**Exercise instructions**
Your answer must be an exact copy of the listing, with the images left out.

**Available data**
--
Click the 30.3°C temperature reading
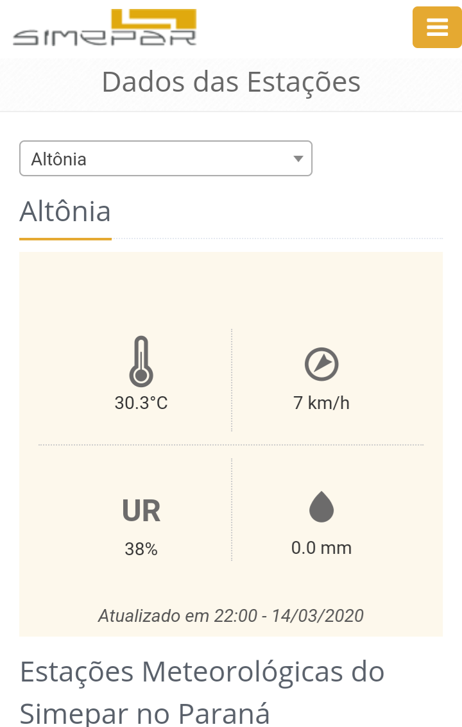This screenshot has height=727, width=462. tap(141, 403)
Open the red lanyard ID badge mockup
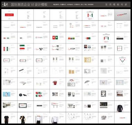The height and width of the screenshot is (125, 132). (71, 83)
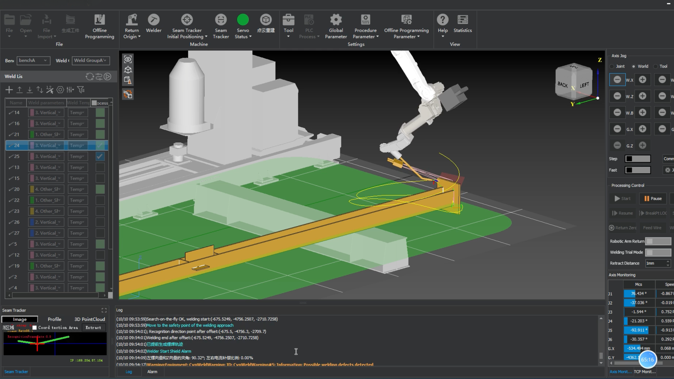Click the add weld plus icon
This screenshot has width=674, height=379.
[9, 90]
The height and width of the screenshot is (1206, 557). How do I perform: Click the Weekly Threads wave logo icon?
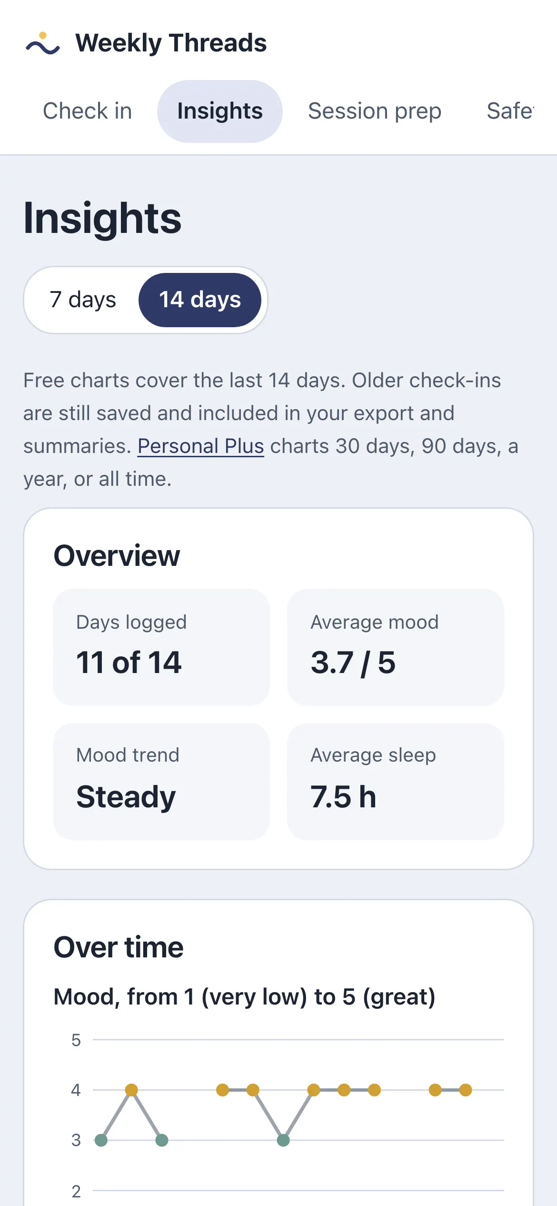coord(43,43)
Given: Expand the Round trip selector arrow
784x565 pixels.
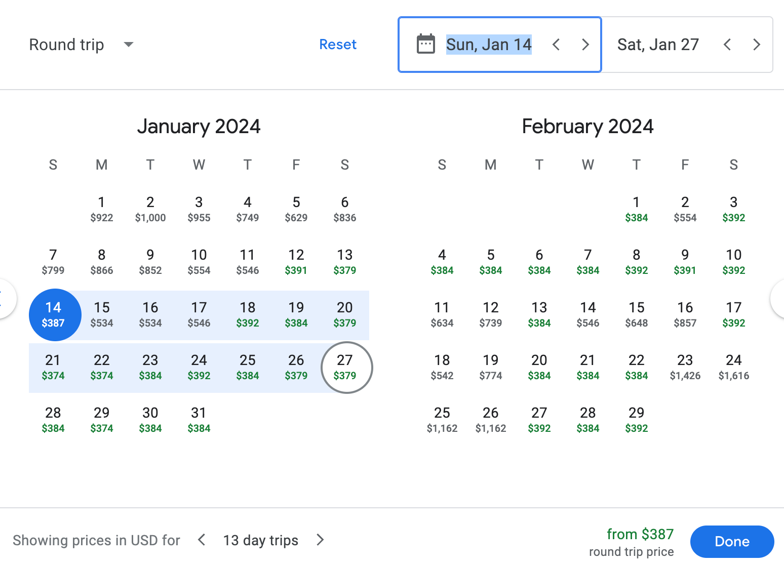Looking at the screenshot, I should [x=128, y=45].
--
**Solution to this task**
Click the 30.3°C temperature reading
This screenshot has height=727, width=462. tap(141, 403)
Open the red lanyard ID badge mockup
The height and width of the screenshot is (125, 132). (71, 83)
Click the add weld plus icon
This screenshot has width=674, height=379.
[9, 90]
The height and width of the screenshot is (1206, 557). How do I perform: Click the Weekly Threads wave logo icon?
coord(43,43)
Given: Expand the Round trip selector arrow
784x565 pixels.
Looking at the screenshot, I should [x=128, y=45].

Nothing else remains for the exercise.